EDITORIAL 760
25 de Abril é participação popular

Passaram 45 anos depois da madrugada do 25 de Abril, quando a Grândola Vila Morena pela voz do Zeca Afonso anunciou a Revolução que havia de por fim à ditadura fascista que oprimia e reprimia o povo deste país e à guerra colonial.
Muitas pessoas se interrogam hoje sobre o que falhou para não termos ido mais longe no caminho do combate a todas as desigualdades e a todas as injustiças.
É difícil responder, sabemos apenas que as expectativas eram muitas, queríamos transformar o país e acreditávamos que estava ao nosso alcance.

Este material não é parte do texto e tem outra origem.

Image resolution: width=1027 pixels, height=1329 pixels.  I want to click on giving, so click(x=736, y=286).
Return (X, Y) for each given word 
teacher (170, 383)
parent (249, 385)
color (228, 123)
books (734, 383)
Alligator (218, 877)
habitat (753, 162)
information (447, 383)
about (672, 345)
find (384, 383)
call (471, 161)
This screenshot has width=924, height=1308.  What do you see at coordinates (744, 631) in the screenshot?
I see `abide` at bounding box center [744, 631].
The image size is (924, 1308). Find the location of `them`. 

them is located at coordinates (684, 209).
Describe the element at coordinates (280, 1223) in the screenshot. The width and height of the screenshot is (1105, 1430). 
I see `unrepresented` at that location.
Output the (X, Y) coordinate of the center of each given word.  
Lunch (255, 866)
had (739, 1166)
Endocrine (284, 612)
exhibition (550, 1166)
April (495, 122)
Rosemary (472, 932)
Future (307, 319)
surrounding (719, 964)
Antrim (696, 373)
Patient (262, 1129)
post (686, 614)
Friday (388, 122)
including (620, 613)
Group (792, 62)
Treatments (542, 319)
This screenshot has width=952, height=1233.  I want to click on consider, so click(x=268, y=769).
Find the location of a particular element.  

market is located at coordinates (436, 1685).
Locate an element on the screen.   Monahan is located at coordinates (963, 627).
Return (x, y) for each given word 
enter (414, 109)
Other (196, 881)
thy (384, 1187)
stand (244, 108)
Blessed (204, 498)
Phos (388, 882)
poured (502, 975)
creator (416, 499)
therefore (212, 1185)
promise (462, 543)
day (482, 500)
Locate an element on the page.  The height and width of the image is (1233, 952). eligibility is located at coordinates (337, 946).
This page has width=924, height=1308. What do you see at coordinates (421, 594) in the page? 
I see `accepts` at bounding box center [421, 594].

Liberdade, Democracia, Serviço Nacional de Saúde e Ensino Público gratuito e de acesso universal foram as principais marcas que haviam de proporcionar crescimento e melhoria do bem estar a uma boa parte da população. O país fez uma Constituição das mais avançadas do mundo, a Constituição de 1976, onde ficaram consagrados direitos que ainda hoje nos protegem e foi traçado o rumo para o Socialismo que significa menos desigualdades, um país mais justo.
Foi tempo de festa, como cantou Chico Buarque do outro lado do mar.
Na entrevista que a Gazeta da Beira publica nesta edição, Mário Tomé, um dos principais Capitães de Abril, à pergunta sobre o que deveria ter sido diferente, respondeu sem hesitar: «Na história não há “ses”. Tudo o que fiz não foi a contragosto, na altura achei que fiz bem e isso basta-me. Havia muita fragilidade na capacidade de analise da situação, de perspetiva de futuro. Por seu lado, o movimento social teve sempre uma debilidade que era o “chapéu de chuva” do MFA.»
Mais adiante, a propósito da intervenção do MFA, Mário Tomé afirma que “a acompanhar a ação cultural ia sempre uma máquina de transformação do território, levou-se a eletricidade, abriram-se estradas e caminhos, asfaltaram-se estradas, transformou-se de facto o território.” Pois nestas terras de Lafões estas marcas ainda hoje são visíveis.
Há vários exemplos de intervenção do MFA na região, uma delas passou-se justamente em Paços de Vilharigues. O povo da aldeia estava a abrir um estradão florestal, essencial para a passagem dos tratores que começavam a chegar à terra, que até aí, só havia carros de bois e para esses os antigos caminhos serviam. Todos colaboravam e contribuíam, mas um proprietário, avesso ao desenvolvimento, não permitiu que o caminho passasse nos seus terrenos. O estradão estava todo aberto, entre a Penoita e Paços de Vilharigues, mas ali chegado ficou barrado.
Com o 25 de Abril o povo ganhou determinação. A obra que era vontade da aldeia tinha de ser acabada. Com o apoio do MFA, o povo juntou-se de novo e, a braços, rasgou o que faltava da estrada. Os tratores já podiam passar, toda a comunidade era beneficiada. Foi uma festa na aldeia, com direito a comida e baile. O espírito do 25 de Abril foi cumprido.